Work item
Rename "GUI agent" to "screen assistant" everywhere in the records below, and write out the records again with nothing else changed.

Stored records
[Start of Attachment]

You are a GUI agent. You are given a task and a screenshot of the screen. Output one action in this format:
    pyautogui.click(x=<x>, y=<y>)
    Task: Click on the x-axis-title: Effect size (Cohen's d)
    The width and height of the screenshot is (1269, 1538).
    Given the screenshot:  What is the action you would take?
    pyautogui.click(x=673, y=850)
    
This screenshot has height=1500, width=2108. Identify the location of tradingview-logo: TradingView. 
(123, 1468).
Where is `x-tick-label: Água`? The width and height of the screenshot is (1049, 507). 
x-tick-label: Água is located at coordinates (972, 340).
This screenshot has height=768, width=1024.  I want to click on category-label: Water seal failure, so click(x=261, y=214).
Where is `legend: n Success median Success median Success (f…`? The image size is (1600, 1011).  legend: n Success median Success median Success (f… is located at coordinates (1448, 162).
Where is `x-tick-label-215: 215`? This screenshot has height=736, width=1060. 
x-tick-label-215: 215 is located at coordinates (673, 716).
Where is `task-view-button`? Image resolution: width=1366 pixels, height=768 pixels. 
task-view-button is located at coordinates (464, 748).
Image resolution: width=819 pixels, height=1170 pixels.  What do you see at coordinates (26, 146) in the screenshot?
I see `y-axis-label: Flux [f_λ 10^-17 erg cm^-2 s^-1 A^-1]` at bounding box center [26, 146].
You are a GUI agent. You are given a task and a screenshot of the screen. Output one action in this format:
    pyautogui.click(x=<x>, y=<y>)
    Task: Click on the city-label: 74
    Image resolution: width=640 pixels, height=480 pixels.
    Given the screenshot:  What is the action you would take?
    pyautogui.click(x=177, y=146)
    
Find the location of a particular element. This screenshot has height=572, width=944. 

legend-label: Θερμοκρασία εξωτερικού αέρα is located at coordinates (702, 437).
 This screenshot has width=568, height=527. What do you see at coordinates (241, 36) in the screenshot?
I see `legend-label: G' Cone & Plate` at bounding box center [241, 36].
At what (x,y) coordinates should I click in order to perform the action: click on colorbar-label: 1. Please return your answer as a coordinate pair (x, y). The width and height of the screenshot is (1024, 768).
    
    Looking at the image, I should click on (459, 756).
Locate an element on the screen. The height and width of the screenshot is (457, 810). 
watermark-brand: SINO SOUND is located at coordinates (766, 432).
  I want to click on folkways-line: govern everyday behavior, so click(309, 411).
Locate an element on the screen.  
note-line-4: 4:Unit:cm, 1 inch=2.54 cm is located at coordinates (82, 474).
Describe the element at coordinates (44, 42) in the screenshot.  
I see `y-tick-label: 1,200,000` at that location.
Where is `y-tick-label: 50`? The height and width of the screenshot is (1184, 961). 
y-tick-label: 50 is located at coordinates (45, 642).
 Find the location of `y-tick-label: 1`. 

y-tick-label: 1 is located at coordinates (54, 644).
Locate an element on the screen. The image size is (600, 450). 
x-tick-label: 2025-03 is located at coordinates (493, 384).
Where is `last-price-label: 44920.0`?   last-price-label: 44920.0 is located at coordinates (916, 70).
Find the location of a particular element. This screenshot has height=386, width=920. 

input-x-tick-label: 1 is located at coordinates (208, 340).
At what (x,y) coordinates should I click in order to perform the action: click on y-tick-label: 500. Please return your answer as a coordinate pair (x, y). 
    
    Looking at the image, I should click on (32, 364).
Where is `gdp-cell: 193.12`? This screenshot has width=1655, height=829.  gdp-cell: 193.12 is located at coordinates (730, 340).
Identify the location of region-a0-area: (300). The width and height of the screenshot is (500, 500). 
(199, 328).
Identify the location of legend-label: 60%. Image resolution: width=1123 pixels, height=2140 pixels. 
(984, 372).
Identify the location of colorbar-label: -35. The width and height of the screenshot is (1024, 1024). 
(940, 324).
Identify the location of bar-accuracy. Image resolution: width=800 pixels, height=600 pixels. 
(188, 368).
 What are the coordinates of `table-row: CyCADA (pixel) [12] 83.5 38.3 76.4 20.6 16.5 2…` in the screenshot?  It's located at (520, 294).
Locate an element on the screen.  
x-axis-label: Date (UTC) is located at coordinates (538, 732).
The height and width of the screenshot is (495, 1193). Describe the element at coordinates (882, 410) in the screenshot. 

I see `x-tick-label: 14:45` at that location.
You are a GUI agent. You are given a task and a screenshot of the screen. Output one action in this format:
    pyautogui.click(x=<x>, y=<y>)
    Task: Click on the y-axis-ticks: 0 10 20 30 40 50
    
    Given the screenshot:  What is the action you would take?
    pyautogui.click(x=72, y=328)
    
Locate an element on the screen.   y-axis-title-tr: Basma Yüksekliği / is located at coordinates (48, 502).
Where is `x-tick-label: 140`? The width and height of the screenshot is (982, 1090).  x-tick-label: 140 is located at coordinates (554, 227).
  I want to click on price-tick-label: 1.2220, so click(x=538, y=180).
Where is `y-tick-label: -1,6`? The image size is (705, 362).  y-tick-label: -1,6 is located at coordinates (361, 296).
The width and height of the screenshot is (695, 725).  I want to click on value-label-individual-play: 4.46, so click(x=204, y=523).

[End of Attachment]

Output for this exercise
You are a screen assistant. You are given a task and a screenshot of the screen. Output one action in this format:
    pyautogui.click(x=<x>, y=<y>)
    Task: Click on the x-axis-title: Effect size (Cohen's d)
    The width and height of the screenshot is (1269, 1538).
    Given the screenshot:  What is the action you would take?
    pyautogui.click(x=673, y=850)
    
This screenshot has height=1500, width=2108. Identify the location of tradingview-logo: TradingView. 
(123, 1468).
Where is `x-tick-label: Água`? The width and height of the screenshot is (1049, 507). 
x-tick-label: Água is located at coordinates (972, 340).
This screenshot has height=768, width=1024.  I want to click on category-label: Water seal failure, so click(x=261, y=214).
Where is `legend: n Success median Success median Success (f…`? The image size is (1600, 1011).  legend: n Success median Success median Success (f… is located at coordinates (1448, 162).
Where is `x-tick-label-215: 215`? This screenshot has height=736, width=1060. 
x-tick-label-215: 215 is located at coordinates (673, 716).
Where is `task-view-button`? Image resolution: width=1366 pixels, height=768 pixels. 
task-view-button is located at coordinates (464, 748).
Image resolution: width=819 pixels, height=1170 pixels.  What do you see at coordinates (26, 146) in the screenshot?
I see `y-axis-label: Flux [f_λ 10^-17 erg cm^-2 s^-1 A^-1]` at bounding box center [26, 146].
You are a screen assistant. You are given a task and a screenshot of the screen. Output one action in this format:
    pyautogui.click(x=<x>, y=<y>)
    Task: Click on the city-label: 74
    Image resolution: width=640 pixels, height=480 pixels.
    Given the screenshot:  What is the action you would take?
    pyautogui.click(x=177, y=146)
    
Find the location of a particular element. This screenshot has height=572, width=944. 

legend-label: Θερμοκρασία εξωτερικού αέρα is located at coordinates (702, 437).
 This screenshot has width=568, height=527. What do you see at coordinates (241, 36) in the screenshot?
I see `legend-label: G' Cone & Plate` at bounding box center [241, 36].
At what (x,y) coordinates should I click in order to perform the action: click on colorbar-label: 1. Please return your answer as a coordinate pair (x, y). The width and height of the screenshot is (1024, 768).
    
    Looking at the image, I should click on (459, 756).
Locate an element on the screen. The height and width of the screenshot is (457, 810). 
watermark-brand: SINO SOUND is located at coordinates (766, 432).
  I want to click on folkways-line: govern everyday behavior, so click(309, 411).
Locate an element on the screen.  
note-line-4: 4:Unit:cm, 1 inch=2.54 cm is located at coordinates (82, 474).
Describe the element at coordinates (44, 42) in the screenshot.  
I see `y-tick-label: 1,200,000` at that location.
Where is `y-tick-label: 50`? The height and width of the screenshot is (1184, 961). 
y-tick-label: 50 is located at coordinates (45, 642).
 Find the location of `y-tick-label: 1`. 

y-tick-label: 1 is located at coordinates (54, 644).
Locate an element on the screen. The image size is (600, 450). 
x-tick-label: 2025-03 is located at coordinates (493, 384).
Where is `last-price-label: 44920.0`?   last-price-label: 44920.0 is located at coordinates (916, 70).
Find the location of a particular element. This screenshot has height=386, width=920. 

input-x-tick-label: 1 is located at coordinates (208, 340).
At what (x,y) coordinates should I click in order to perform the action: click on y-tick-label: 500. Please return your answer as a coordinate pair (x, y). 
    
    Looking at the image, I should click on (32, 364).
Where is `gdp-cell: 193.12`? This screenshot has width=1655, height=829.  gdp-cell: 193.12 is located at coordinates (730, 340).
Identify the location of region-a0-area: (300). The width and height of the screenshot is (500, 500). 
(199, 328).
Identify the location of legend-label: 60%. Image resolution: width=1123 pixels, height=2140 pixels. 
(984, 372).
Identify the location of colorbar-label: -35. The width and height of the screenshot is (1024, 1024). 
(940, 324).
Identify the location of bar-accuracy. Image resolution: width=800 pixels, height=600 pixels. 
(188, 368).
 What are the coordinates of `table-row: CyCADA (pixel) [12] 83.5 38.3 76.4 20.6 16.5 2…` in the screenshot?  It's located at (520, 294).
Locate an element on the screen.  
x-axis-label: Date (UTC) is located at coordinates (538, 732).
The height and width of the screenshot is (495, 1193). Describe the element at coordinates (882, 410) in the screenshot. 

I see `x-tick-label: 14:45` at that location.
You are a screen assistant. You are given a task and a screenshot of the screen. Output one action in this format:
    pyautogui.click(x=<x>, y=<y>)
    Task: Click on the y-axis-ticks: 0 10 20 30 40 50
    
    Given the screenshot:  What is the action you would take?
    pyautogui.click(x=72, y=328)
    
Locate an element on the screen.   y-axis-title-tr: Basma Yüksekliği / is located at coordinates (48, 502).
Where is `x-tick-label: 140`? The width and height of the screenshot is (982, 1090).  x-tick-label: 140 is located at coordinates (554, 227).
  I want to click on price-tick-label: 1.2220, so click(x=538, y=180).
Where is `y-tick-label: -1,6`? The image size is (705, 362).  y-tick-label: -1,6 is located at coordinates (361, 296).
The width and height of the screenshot is (695, 725).  I want to click on value-label-individual-play: 4.46, so click(x=204, y=523).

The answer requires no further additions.